Eventually we pulled ourselves together and ventured out for some dinner, trying to adjust our clocks to places that don’t open for dinner until 8pm. We ended up at a parilla (pronounced Par-ee-sha), which is essentially an Argentinian grill restaurant. While some cuts of meat are cooked directly on a metal grill, the traditional asado method is to suspend an entire leg (or an entire animal, in the case of lamb or baby goat) at an angle over a wood fire for about 4 hours. The meat is only seasoned with salt. Our first introduction to how very much Argentinians like their carne (meat). They don’t stop at grilling their meat, either. One of the best things you can get as an appetizer is provoleta, aged provolone cheese grilled until both crispy and melty. Then they drizzle olive oil over it and deliver it on a plate that’s also been sitting on the grill, ensuring it stays melty for quite a while.

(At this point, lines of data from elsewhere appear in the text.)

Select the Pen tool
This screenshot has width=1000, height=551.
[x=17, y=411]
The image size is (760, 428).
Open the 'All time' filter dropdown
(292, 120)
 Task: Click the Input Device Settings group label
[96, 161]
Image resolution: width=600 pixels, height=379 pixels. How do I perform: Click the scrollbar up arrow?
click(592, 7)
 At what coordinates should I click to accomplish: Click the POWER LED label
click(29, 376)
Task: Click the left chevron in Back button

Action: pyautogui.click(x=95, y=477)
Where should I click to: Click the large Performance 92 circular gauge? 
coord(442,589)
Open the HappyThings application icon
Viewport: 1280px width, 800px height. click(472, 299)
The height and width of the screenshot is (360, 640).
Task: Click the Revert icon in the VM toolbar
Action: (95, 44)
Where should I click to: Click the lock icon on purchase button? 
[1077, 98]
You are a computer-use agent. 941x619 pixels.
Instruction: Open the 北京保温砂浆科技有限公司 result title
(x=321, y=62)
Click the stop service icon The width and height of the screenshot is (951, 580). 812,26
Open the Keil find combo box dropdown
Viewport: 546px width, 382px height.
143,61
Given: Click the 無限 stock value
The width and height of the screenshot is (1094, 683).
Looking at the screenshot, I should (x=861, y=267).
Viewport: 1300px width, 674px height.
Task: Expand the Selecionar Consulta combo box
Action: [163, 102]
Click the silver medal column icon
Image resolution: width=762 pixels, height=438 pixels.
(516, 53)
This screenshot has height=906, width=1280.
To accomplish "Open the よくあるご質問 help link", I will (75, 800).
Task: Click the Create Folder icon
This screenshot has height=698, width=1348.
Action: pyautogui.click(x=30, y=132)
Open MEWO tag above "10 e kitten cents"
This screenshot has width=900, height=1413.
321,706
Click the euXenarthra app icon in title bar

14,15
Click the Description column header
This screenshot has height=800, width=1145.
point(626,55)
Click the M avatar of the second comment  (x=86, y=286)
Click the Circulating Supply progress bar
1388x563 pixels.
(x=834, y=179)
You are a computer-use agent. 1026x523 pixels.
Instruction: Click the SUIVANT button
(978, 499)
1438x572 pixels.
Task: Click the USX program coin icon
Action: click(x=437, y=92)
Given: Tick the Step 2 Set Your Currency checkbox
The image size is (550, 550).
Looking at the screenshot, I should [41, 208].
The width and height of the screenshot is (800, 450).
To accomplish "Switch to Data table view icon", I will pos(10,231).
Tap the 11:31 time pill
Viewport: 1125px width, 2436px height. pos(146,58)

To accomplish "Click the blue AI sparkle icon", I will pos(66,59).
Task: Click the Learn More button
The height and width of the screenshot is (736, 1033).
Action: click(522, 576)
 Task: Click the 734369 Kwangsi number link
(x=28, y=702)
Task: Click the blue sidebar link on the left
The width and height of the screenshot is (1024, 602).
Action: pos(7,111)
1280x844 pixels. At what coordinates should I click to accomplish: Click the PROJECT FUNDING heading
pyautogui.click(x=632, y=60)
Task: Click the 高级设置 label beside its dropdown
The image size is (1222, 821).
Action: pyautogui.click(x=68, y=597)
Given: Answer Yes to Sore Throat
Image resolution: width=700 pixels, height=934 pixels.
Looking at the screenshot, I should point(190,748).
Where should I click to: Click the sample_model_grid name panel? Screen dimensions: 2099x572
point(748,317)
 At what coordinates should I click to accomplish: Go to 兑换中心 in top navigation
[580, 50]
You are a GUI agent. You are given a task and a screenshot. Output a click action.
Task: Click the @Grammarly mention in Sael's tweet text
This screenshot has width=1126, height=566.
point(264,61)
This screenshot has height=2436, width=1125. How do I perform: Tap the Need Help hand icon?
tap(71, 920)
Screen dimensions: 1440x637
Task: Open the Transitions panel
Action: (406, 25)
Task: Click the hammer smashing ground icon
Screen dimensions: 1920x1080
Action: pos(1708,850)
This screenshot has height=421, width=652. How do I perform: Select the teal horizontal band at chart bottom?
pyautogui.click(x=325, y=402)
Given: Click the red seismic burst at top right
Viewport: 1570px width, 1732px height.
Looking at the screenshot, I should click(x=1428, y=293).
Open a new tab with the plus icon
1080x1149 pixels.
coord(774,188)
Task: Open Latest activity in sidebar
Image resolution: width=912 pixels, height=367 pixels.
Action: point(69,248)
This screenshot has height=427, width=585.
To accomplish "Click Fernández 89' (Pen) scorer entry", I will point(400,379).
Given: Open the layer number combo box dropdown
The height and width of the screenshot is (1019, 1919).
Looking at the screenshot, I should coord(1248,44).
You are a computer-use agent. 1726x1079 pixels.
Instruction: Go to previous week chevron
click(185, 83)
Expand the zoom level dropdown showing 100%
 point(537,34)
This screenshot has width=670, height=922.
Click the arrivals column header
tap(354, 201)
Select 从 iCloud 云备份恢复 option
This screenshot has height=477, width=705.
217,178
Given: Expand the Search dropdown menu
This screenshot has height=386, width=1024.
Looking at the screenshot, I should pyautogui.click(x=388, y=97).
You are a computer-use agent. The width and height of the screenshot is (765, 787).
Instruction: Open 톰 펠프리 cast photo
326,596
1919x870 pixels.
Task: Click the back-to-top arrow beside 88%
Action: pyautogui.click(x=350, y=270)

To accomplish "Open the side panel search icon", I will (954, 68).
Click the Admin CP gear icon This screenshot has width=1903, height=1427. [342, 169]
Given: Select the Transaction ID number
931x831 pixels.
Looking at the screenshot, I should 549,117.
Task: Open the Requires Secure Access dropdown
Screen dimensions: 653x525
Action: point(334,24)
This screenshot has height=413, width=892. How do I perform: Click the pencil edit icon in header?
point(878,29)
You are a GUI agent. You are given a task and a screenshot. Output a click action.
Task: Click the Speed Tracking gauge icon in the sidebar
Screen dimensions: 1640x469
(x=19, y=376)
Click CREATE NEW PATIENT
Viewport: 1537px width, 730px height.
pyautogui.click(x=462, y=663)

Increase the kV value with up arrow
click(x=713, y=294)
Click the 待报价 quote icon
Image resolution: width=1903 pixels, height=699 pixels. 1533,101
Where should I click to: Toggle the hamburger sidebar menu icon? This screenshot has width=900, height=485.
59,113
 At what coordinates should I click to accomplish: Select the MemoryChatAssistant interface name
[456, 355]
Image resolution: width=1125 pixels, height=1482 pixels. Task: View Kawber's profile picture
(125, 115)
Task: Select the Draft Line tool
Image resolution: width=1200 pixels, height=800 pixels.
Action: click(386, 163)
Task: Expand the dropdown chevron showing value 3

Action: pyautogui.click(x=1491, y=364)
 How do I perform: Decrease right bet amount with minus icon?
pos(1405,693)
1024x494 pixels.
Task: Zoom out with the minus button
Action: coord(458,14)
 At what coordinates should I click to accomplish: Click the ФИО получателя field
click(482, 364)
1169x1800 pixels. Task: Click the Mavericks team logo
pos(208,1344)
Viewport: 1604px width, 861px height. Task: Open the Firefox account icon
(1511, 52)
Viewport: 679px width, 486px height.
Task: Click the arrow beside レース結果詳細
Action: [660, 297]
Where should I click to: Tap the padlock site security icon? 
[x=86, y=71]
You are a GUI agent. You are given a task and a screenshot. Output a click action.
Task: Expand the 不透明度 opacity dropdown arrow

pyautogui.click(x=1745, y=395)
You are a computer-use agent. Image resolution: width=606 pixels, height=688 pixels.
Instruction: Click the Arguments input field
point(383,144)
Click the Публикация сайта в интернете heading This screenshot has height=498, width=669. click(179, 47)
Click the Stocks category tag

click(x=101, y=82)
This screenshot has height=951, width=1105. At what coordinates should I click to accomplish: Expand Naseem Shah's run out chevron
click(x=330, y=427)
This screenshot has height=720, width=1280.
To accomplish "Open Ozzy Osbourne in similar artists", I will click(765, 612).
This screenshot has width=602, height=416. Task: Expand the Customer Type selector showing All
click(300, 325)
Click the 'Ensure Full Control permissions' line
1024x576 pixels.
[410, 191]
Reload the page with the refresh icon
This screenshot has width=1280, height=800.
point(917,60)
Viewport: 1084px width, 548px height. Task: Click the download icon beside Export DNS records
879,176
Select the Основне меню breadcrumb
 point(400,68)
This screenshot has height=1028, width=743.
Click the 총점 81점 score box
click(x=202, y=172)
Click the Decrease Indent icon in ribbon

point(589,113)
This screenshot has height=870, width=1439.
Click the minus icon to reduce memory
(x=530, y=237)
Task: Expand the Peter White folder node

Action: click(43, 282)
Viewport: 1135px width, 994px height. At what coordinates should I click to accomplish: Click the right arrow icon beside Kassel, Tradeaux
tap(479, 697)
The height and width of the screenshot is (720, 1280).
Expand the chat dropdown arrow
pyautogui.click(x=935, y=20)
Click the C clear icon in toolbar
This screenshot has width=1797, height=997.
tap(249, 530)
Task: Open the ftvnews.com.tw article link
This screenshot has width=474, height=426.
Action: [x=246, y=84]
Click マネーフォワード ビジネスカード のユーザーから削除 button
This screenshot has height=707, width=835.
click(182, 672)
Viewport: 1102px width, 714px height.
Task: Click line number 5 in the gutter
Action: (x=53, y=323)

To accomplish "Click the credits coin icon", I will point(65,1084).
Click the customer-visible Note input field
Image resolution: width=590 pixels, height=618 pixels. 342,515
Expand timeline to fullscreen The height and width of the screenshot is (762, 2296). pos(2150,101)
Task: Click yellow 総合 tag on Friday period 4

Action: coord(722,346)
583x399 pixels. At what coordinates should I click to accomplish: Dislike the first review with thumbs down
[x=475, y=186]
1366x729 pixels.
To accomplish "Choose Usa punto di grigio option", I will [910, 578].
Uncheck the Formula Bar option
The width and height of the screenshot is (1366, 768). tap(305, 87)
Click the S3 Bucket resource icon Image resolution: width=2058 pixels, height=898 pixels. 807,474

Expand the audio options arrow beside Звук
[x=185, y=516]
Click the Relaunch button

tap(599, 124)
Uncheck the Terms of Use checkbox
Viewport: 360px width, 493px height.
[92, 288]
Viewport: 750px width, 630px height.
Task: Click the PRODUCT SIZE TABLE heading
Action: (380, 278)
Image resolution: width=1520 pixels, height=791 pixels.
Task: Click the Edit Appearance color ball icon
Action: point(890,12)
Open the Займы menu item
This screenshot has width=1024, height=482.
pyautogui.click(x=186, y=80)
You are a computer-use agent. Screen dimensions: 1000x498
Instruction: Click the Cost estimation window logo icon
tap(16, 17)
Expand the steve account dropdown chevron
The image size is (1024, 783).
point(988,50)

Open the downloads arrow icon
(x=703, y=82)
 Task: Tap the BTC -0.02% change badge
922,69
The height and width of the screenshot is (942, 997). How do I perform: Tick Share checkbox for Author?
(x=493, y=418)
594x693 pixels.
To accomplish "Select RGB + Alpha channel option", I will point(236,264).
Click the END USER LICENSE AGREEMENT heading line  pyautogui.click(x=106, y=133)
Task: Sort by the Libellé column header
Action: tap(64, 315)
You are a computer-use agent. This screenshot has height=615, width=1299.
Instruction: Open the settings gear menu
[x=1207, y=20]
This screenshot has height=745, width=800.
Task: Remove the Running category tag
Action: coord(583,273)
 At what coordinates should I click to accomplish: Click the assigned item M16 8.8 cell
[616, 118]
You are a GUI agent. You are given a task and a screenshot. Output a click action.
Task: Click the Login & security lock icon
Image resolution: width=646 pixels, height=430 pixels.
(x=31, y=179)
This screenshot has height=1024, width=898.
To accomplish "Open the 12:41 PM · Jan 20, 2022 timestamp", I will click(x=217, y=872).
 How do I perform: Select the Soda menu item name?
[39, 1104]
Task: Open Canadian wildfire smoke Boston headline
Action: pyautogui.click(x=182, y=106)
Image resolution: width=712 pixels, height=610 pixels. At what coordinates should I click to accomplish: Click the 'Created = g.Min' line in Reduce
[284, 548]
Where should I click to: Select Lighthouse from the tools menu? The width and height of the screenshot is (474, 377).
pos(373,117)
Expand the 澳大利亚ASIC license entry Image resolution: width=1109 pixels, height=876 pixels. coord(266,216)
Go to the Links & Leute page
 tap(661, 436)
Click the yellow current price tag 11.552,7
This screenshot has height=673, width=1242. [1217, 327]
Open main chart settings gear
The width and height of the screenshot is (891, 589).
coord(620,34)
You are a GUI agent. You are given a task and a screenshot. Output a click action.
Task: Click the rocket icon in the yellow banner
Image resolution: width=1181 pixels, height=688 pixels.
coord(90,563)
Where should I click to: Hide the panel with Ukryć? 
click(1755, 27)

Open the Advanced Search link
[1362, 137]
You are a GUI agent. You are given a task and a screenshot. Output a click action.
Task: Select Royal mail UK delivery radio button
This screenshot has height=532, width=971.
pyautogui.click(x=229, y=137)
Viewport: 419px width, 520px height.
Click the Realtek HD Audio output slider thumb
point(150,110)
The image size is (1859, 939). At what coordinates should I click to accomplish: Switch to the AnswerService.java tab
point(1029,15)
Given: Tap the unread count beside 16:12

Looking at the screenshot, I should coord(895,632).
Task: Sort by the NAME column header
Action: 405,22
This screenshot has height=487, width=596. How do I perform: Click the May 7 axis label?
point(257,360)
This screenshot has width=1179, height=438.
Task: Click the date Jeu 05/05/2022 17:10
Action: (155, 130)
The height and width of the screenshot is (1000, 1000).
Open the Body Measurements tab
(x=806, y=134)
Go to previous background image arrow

We were sick but we did our best—David had roasted goat, and I had the cheese and some empanadas. After dinner we wandered down to a local pharmacy to get some more tissues and ibuprofen and we marvelled at how quickly we had gone from a pharmacy where you had to ask for anything, from tissues to vitamin c, to be given to you from behind the counter, to a large, many aisled store with a large over-the-counter section. The contrasts between Bolivia and Argentina were the starkest for us in the grocery store and the pharmacy, though the bathrooms were also completely different: every single one has bidet. More useful, the sinks all have hot water taps, which is a very welcome change.
We got a good night’s sleep in a quiet hotel room, had a decent breakfast this morning at the hotel (more than just bread and jam! how luxurious!), and headed out to the airport to catch our flight to Buenos Aires, where we would spend the next eight (or as it turned out, ten) days.